Temp temperature (oCelsius)
tscrew maximum subchronic risk value for earthworms
tscrwo maximum subchronic risk value for water organisms
VDT interception % of crop
VGT spray drift % from the Ganzelmeier spray drift table (Ganzelmeir, 1997)
Soil Load amount of pesticide loading into the soil compartment (g/ha)
Water Load amount of pesticide loading into the water compartment (g/ha)
Water Index % of field bordering surface water
yo (for soil) initial pesticide a.i. concentration in soil caused by soil loading (mg/kg soil)
yo (for water) initial pesticide a.i. concentration in surface water caused by water loading (mg/L)

 

Analysis :

Calculations of soil and water loads of the pesticide a.i. are a function of the dose rate, a spray drift value, the percent canopy cover and a water index number which represents the relation between fields bordering any surface water body and the total field circumference in a region. This index can be set as a default value where the results are representative of the surface water conditions of the area (e.g. a region with many rivers, ditches, etc). For surface water concentrations, SYNOPS_2 has an additional component that assumes a peak run-off concentration event three days after application. SYNOPS_2 also estimates the concentration in soil and groundwater for each pesticide a.i. These calculations determine the degradation of the pesticide a.i. over time. These calculations involve the use of the pesticide's a.i. half-life in soil and water, the temperature of the area, soil density, and soil layer depth. Long-term environmental exposure is determined by summing each day's concentration of the pesticide a.i. Short-term exposure is estimated by determining the maximum concentration of the pesticide a.i. for any one day.
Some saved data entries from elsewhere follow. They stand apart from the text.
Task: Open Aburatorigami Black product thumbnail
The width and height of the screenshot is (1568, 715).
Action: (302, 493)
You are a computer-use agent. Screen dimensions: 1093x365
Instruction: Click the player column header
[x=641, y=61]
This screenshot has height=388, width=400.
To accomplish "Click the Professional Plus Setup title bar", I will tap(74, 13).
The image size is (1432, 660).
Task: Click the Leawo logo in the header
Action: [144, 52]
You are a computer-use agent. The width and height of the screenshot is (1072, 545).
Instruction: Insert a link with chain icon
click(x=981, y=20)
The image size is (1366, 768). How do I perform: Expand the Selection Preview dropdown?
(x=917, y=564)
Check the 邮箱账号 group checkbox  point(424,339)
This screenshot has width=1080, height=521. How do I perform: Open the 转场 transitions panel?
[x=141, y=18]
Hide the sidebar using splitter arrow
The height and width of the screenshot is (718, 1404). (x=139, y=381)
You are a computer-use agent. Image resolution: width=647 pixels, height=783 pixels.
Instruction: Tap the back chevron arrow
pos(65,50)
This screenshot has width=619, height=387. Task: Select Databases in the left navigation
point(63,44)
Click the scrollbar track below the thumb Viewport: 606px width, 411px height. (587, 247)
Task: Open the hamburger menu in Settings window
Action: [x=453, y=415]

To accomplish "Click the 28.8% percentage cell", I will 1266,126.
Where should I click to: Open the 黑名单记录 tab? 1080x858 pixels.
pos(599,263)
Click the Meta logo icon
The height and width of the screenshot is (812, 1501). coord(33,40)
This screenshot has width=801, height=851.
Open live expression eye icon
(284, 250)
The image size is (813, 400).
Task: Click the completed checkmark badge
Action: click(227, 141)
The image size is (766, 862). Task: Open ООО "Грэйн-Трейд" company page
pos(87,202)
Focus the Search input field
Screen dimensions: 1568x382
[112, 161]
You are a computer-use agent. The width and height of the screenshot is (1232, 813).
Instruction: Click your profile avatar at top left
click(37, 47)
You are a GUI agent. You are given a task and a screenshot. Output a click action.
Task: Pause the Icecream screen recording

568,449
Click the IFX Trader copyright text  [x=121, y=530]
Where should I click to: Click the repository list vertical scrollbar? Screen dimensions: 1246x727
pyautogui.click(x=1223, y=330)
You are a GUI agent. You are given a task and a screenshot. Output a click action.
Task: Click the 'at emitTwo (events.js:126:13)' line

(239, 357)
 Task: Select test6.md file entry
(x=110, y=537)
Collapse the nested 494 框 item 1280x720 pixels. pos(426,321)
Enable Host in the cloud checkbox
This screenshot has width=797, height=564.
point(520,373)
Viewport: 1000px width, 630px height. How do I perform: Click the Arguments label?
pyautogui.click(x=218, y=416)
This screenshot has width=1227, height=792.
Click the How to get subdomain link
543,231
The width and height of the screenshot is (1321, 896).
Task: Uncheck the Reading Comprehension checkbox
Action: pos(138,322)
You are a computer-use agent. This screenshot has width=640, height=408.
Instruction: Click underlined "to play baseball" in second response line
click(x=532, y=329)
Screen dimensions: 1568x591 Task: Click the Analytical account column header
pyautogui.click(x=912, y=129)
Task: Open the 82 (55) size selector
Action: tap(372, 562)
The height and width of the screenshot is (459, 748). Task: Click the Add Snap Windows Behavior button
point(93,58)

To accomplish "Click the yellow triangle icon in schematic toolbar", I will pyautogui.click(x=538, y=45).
SYNOPS_2 calculations are quite complex. As a result, understanding the equations and the interaction of various environmental parameters may take time. Additionally, the availability of accurate data is a problem especially for certain NOEC values (e.g. NOEC earthworm values can be difficult to find). For groundwater leaching, users of this system will also have to learn the PELMO leaching simulation program. However, the PELMO leaching simulation program has a graphical user interface making it fairly easy to use. The PELMO program is also easily available from the Internet.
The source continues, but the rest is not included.